— Begin Data records —

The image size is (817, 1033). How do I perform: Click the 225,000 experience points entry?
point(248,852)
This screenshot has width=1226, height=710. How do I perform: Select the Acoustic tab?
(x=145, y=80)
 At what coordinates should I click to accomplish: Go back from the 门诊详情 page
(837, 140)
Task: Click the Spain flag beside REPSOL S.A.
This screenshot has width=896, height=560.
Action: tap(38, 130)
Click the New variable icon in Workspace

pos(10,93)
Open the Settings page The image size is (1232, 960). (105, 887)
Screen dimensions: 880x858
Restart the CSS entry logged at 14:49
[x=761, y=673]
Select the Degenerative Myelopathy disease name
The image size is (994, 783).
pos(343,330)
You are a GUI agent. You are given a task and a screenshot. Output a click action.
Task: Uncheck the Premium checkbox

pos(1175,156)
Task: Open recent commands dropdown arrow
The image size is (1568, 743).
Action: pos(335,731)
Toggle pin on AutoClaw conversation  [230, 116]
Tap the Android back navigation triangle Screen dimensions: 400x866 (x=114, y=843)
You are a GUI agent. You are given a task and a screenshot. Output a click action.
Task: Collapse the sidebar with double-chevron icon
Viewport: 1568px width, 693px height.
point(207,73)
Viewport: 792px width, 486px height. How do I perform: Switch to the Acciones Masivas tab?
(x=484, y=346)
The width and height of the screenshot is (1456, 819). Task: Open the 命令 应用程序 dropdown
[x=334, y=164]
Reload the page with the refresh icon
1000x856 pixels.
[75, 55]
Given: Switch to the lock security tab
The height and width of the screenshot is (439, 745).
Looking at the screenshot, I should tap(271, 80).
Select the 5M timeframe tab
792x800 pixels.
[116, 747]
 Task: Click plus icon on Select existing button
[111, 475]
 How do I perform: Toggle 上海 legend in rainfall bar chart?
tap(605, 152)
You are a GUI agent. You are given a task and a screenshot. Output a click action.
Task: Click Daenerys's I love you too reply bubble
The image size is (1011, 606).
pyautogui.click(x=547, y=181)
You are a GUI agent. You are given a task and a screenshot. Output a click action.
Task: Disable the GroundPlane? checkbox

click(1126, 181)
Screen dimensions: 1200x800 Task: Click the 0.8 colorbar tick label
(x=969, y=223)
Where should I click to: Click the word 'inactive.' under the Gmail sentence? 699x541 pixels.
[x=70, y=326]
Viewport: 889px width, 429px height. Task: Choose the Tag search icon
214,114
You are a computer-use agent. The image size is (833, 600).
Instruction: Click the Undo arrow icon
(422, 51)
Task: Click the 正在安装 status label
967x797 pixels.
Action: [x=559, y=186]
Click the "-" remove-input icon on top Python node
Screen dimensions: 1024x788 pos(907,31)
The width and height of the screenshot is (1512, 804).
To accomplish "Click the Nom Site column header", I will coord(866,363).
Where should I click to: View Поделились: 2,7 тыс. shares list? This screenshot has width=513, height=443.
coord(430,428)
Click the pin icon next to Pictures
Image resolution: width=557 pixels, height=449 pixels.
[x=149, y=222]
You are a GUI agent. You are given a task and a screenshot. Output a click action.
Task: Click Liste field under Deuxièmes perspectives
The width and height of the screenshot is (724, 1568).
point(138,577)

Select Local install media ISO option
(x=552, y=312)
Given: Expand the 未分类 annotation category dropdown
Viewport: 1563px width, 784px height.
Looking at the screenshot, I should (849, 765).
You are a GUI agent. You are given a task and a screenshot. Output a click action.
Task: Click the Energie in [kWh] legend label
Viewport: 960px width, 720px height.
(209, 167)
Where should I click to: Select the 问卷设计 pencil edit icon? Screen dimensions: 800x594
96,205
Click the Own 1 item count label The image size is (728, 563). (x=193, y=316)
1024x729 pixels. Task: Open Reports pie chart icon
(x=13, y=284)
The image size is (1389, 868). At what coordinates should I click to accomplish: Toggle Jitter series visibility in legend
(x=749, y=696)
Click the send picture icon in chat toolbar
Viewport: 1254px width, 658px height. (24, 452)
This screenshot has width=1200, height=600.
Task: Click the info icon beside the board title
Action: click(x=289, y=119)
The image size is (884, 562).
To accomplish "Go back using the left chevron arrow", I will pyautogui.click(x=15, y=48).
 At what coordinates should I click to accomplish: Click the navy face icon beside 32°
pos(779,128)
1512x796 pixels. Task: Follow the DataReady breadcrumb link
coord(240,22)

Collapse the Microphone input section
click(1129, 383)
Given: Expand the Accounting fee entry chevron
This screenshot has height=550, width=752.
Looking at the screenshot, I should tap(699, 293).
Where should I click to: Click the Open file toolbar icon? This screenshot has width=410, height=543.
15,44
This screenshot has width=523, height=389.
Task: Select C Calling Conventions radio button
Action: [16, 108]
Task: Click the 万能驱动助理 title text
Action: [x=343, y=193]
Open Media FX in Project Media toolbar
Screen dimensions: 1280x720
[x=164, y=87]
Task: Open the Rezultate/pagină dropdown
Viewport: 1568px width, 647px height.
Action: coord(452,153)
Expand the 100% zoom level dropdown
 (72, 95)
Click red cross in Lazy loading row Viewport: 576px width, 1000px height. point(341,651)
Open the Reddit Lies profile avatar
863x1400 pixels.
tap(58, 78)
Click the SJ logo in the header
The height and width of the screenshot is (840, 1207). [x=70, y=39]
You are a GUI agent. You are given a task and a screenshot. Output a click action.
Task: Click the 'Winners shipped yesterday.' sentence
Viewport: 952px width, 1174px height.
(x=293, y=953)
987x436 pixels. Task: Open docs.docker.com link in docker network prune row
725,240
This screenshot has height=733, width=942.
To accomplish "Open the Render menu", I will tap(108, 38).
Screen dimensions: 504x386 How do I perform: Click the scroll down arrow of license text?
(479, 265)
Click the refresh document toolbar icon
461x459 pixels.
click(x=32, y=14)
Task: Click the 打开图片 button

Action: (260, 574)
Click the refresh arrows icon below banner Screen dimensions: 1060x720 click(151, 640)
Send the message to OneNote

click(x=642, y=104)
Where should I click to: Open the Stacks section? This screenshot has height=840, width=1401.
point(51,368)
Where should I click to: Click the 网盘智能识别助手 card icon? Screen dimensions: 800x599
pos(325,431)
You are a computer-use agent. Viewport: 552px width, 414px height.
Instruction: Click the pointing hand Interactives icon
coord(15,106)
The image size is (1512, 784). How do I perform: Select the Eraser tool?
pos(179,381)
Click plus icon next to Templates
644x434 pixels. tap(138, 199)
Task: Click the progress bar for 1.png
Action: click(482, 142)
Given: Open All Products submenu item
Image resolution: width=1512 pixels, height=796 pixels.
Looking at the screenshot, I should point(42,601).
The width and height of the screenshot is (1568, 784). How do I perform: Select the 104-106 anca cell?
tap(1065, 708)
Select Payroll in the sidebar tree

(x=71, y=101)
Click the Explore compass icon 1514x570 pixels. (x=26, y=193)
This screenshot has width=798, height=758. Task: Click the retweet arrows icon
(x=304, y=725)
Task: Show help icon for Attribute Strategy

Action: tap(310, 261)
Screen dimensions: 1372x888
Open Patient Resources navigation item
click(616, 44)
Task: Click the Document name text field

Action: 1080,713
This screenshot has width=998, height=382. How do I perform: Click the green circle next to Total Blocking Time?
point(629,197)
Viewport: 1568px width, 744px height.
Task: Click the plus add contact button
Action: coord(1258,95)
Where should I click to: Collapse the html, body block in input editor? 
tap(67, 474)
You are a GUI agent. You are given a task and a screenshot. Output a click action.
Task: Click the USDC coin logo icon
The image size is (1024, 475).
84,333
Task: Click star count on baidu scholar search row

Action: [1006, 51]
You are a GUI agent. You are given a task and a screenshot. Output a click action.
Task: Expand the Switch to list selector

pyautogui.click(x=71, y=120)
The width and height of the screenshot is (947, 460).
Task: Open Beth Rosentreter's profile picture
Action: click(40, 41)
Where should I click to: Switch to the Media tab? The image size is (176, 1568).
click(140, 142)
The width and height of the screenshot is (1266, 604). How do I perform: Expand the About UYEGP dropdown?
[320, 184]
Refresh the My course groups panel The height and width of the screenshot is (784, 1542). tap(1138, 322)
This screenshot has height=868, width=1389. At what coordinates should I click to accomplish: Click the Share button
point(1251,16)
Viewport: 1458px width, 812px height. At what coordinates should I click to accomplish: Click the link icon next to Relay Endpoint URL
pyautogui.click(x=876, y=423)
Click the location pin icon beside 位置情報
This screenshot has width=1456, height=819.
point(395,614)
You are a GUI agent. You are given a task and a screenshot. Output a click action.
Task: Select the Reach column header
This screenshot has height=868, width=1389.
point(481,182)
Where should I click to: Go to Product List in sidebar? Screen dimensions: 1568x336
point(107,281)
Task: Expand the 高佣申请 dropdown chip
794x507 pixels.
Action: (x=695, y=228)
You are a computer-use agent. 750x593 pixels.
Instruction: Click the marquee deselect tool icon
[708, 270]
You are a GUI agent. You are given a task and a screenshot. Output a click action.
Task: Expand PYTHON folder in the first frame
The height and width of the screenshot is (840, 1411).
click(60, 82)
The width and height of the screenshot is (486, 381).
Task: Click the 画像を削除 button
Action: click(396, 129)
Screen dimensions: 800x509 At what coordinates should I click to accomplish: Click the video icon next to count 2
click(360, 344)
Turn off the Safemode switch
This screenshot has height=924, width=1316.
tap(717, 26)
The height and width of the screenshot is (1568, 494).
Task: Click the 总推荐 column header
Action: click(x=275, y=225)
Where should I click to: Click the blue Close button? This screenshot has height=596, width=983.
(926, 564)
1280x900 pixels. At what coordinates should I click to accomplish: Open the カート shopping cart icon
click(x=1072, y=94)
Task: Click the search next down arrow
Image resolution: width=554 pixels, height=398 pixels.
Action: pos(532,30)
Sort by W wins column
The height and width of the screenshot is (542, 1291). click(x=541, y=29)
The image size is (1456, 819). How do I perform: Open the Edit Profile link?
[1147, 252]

— End Data records —

- [Written problem] In the data starting at the line containing "Click the refresh arrows" and ending at the line containing "pos(325,431)", change "Stacks section" to "Stacks panel", then give back those lines with nothing else altered.

- [Solution]
Click the refresh arrows icon below banner Screen dimensions: 1060x720 click(151, 640)
Send the message to OneNote

click(x=642, y=104)
Where should I click to: Open the Stacks panel? This screenshot has height=840, width=1401.
point(51,368)
Where should I click to: Click the 网盘智能识别助手 card icon? Screen dimensions: 800x599
pos(325,431)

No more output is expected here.